Luego vienen los actores políticos; salvo la desmentida ‘pepita’ sobre Flores, parece que la oposición sí ha actuado cuando el chupo ya había reventado. Es evidente que Humala y Flores actuaron oportunista e irresponsablemente, pero estaban en su derecho. En el caso de los fujimoristas, quienes tenían en Del Castillo a su más importante contrario en el gobierno –a diferencia de los vicepresidentes fujimoristas y las alianzas en el Congreso-, esto debe haber sabido a manjar. La reduciada AP quizá quiso tomar revancha por el quinquenio 63-68, en el que el Apra se trajo abajo a seis gabinetes belaundistas. Si bien PP apoyó la censura, no queda clara la posición de Alejandro Toledo. Finalmente, dentro del mismo partido aprista, pese a la consternación por el escándalo y la preocupación por el régimen alanista, no pocos dirigentes habrán estado deseosos de la caída del ‘bombero’ y no pocos militantes la habrán visto como la oportunidad –hoy fallida- de que sea un gobierno verdaderamente del partido.

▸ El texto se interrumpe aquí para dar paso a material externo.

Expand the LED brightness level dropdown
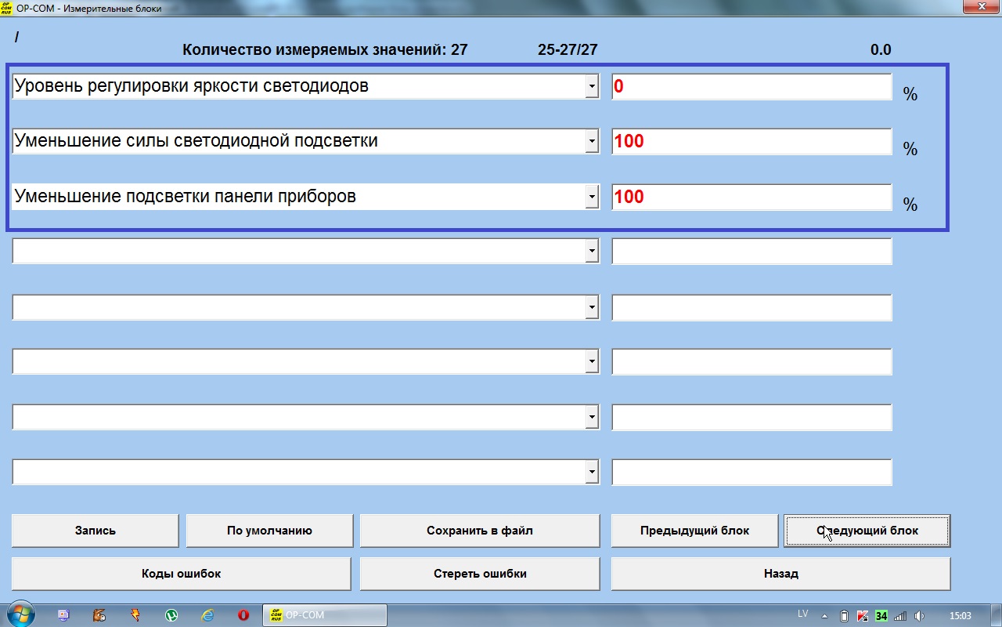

Del Castillo fue un buen primer ministro, era lo que Raúl Díez Canseco debió ser para Toledo; no obstante, era ya necesario un gran cambio en el gabinete. Quizá habría sido más digno entregar el cargo en fiestas patrias. Del Castillo rescató el diálogo y el buen humor, pero también la coherencia y el respeto por las conviciones personales; demostró que, contrariamente a lo que se suele pensar, el premier debe ser un político, un hombre con respaldo partidario y congresal. El jueves, el gabinete se disponía a realizar uno de los actos más dignos, dadas las circunstancias: acudir al Congreso y, en uso de sus facultades constitucionales, pedir dar explicaciones en ese mismo momento para proceder a solicitar la confianza del Parlamento. Era lo que correspondía, el gabinete daría explicaciones y sería censurado; pero ‘Jorgito’ perdió los papeles, pero los congresistas se corrieron dizque ofendidos y quizá temiendo censurar al bombero –el próximo premier habría podido hacer cuestión de confianza sobre cualquier cosa y ellos habrían tenido que aceptarla a menos que desearan irse a sus casas, para ellos también era mejor forzar el cambio por decisión presidencial-.

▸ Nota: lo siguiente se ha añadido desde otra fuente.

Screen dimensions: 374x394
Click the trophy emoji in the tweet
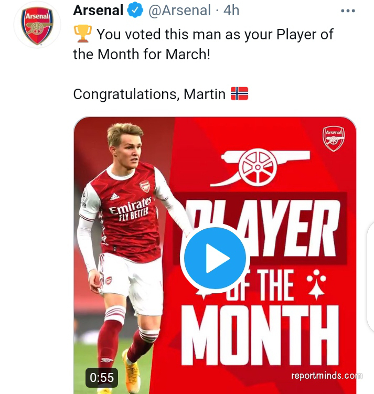click(x=83, y=35)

García, en tanto, se refugió en las Fuerzas Armadas para afianzar su poder y ya había propuesto el premierato al lambayecano el miércoles. Varios especulan que él mismo generó la crisis… El premier entrante, Yehude Simon, es un invitado ni aprista ni apristón pero un político, un hombre reconocido por la mayoría de sectores políticos, visto bien por los grupos de poder y con respaldo regional. Fue diputado por IU y condenado por la dictadura fujimorista. Es, sin duda, “un interesante experimento”, como dijo Enrique Zileri (Prensa Libre, Am. TV, 10-08).
Mientras tanto, Rómulo ‘Ratón’ Alegría sigue prófugo, han muerto dinamitados y acribillados varios civiles y militares en Huancavelica, aún no tenemos candidato a Contralor y hasta ahora nadie explica las muertes de ronderos en Ayacucho.
CARICATURA: ALFREDO MARCOS
SOBRE EL TEMA: MIRKO LAUER/ CÉSAR HILDEBRANDT ayer/ CÉSAR HILDEBRANDT hoy
“¿Qué significa que el Presidente de la República personifica a la Nación? Pobre la primera dama, porque eso de acostarse con la nación todas las noches debe ser complicado“.
- Henry Pease (Reforma del Estado) en picaresca diatriba constitucional.